ORGANISATIONS running Splunk Enterprise are being urged to apply updates after CISA added CVE‑2026‑20253 to its Known Exploited Vulnerabilities catalogue following confirmed active exploitation in the wild. The flaw affects releases prior to 10.2.4 and 10.0.7 and permits unauthenticated remote code execution through the PostgreSQL sidecar service. Successful compromise can lead to full control of the affected Splunk deployment.
CVE‑2026‑20253 carries a CVSS score of 9.8 and stems from missing authentication checks on the PostgreSQL sidecar endpoint, allowing an attacker to issue arbitrary file operations and retrieve administrative passwords during restore procedures according to Splunk’s advisory. Versions 10.2.4 and 10.0.7 include the necessary fixes, while earlier releases remain vulnerable. The attack chain requires no prior credentials and can be launched from the network where the Splunk instance is reachable.

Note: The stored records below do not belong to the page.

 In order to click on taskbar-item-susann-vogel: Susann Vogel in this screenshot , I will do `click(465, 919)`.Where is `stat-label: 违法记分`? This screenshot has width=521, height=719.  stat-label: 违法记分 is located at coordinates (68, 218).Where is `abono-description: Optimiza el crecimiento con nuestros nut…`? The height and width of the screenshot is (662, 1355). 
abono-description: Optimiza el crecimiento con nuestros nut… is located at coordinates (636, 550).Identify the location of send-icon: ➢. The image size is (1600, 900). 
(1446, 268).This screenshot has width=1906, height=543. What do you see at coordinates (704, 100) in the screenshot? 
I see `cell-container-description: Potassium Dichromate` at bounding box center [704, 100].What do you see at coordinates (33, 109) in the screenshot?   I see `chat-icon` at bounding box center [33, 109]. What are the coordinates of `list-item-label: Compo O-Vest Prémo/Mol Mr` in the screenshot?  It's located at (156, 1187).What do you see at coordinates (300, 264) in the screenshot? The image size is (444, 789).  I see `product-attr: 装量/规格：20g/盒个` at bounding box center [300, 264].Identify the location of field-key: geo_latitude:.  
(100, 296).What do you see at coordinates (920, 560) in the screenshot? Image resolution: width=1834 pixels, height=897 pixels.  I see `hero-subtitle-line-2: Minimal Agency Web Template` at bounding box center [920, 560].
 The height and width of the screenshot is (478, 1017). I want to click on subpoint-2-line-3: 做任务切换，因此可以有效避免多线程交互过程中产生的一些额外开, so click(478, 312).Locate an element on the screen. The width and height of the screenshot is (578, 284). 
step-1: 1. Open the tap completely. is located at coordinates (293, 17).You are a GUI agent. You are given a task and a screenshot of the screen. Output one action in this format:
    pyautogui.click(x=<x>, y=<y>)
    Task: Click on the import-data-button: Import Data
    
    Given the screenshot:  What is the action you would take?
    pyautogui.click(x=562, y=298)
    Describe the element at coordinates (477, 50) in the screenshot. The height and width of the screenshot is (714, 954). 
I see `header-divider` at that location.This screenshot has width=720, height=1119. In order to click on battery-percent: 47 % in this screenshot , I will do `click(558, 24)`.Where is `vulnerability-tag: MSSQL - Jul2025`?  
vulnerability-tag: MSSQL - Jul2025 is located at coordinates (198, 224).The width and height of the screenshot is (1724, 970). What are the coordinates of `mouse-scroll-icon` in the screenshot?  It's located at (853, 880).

Security researchers first observed the exploit in early June and the vulnerability has since been incorporated into exploit frameworks targeting exposed Splunk services as reported by securityonline.info. Although no specific threat actor has been attributed to the activity, the ease of exploitation raises the risk of opportunistic attacks against internet‑facing installations. The vulnerability is being tracked alongside other high‑severity issues disclosed for Splunk Enterprise.
The activity follows a recent wave of critical flaws in enterprise software, including a separately tracked critical issue in Check Point VPN identified as CVE‑2026‑50751 that is also under active exploitation noted by securityonline.info. Defenders should treat the Splunk flaw as a priority because it provides a direct path to privilege escalation and data theft without needing to bypass authentication layers. The availability of a public proof‑of‑concept increases the likelihood of broader scanning campaigns.
Once inside, an attacker can write files to the Splunk filesystem, modify configuration files and extract clear‑text passwords used for internal authentication, effectively granting persistent access. This capability can be leveraged to deploy additional malware, exfiltrate indexes or pivot to other systems within the trusted network. The lack of authentication means that even segmented environments are at risk if the sidecar service is exposed to any reachable host.
Administrators should immediately upgrade Splunk Enterprise to version 10.2.4 or 10.0.7 or later, which contain the patch for CVE‑2026‑20253 as highlighted by securityweek.com. If patching cannot be performed without delay, the PostgreSQL sidecar service should be disabled or blocked at the firewall as a temporary mitigation while testing the update in a staging environment.
In addition to applying the update, organisations should review authentication logs for unexpected file creation events, restrict network access to the Splunk management ports to known trusted addresses and enforce the principle of least privilege on service accounts. Keeping an eye on related identifiers such as CVE‑2026‑20251 and CVE‑2026‑20252 will help defend against chained exploits, and subscribing to the CISA KEV feed ensures timely notice of any future additions.